PXE (Preboot Execution Environment), allows for remote clients to boot from a network hosted image. In this article we will be setting up a PXE server on CentOS 7 with a pfSense® router in place. Vault models FW2B, FW4B, and all versions of the FW6 can be flashed to coreboot which has PXE capabilities.

We have guides covering how to install CentOS, pfSense® CE and how to flash coreboot on to the Vault.

Example Setup

For this example we will be configuring a CentOS 7 server for hosting PXE files along side pfSense® running the DHCP server to allow for network boot and install of CentOS 7 on a FW2B flashed with coreboot.

  • FW6C – Hosting a virtual machine of CentOS 7
  • FW4B – Running pfSense®
  • FW2B – coreboot flashed for PXE
PXE Network Diagram
PXE Diagram

Prerequisites

For this guide we will assume the following are in place:

  • PXE enabled client
  • CentOS 7 Server
  • pfSense® router with DHCP enabled

Setting Up the PXE Server

  • Log into the CentOS 7 server
  • Verify all the packages are updated using the following command
#yum update -y
  • Install the required packages using the following command
#yum install syslinux xinetd tftp-server vsftpd wget -y
  • Edit the TFTP configuration file with the vi command
#vi /etc/xinetd.d/tftp
  • Change disable from yes to no.
  • Tips for vi editing: Press ‘Insert’ on the keyboard to edit the file, ‘Esc’ to exit edit mode, and type “:wq” to write and close the file.
PXE Server
TFTP Configuration File
  • Change directory to syslinux and copy the necessary files to the TFTP
#cd /usr/share/syslinux
#cp pxelinux.0 mboot.c32 menu.c32 chain.c32 memdisk /var/lib/tftpboot
  • Make and change to the tmp directory.

▶ [GIVEN MATERIAL]
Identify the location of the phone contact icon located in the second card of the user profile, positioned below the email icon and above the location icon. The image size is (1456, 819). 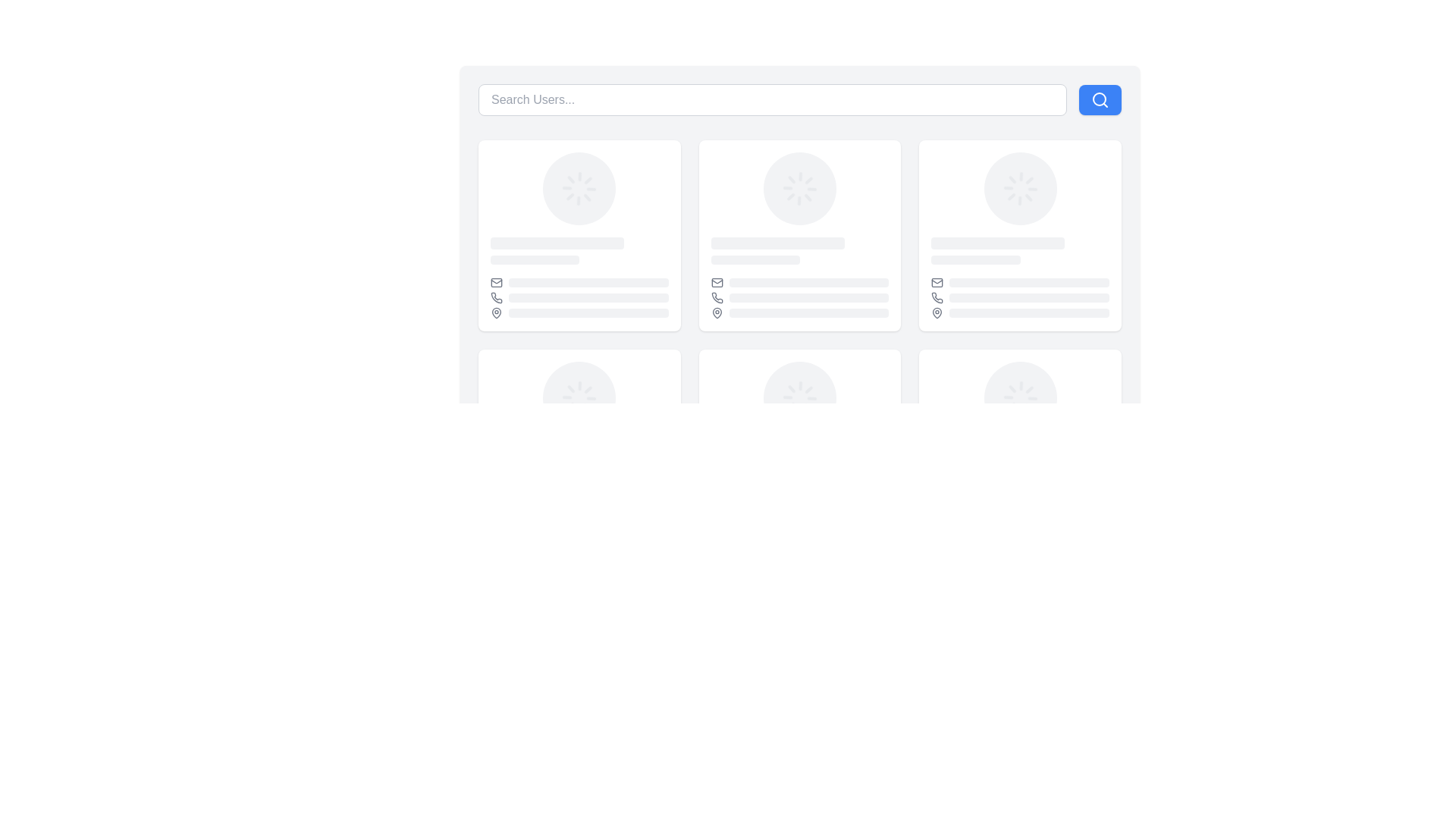
(716, 298).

▶ [WRITTEN PROBLEM]
Quote the part of the PXE server guide starting with "We have guides" and going on through "flashed with coreboot.", word for word.

▶ [FULL ANSWER]
We have guides covering how to install CentOS, pfSense® CE and how to flash coreboot on to the Vault.

Example Setup

For this example we will be configuring a CentOS 7 server for hosting PXE files along side pfSense® running the DHCP server to allow for network boot and install of CentOS 7 on a FW2B flashed with coreboot.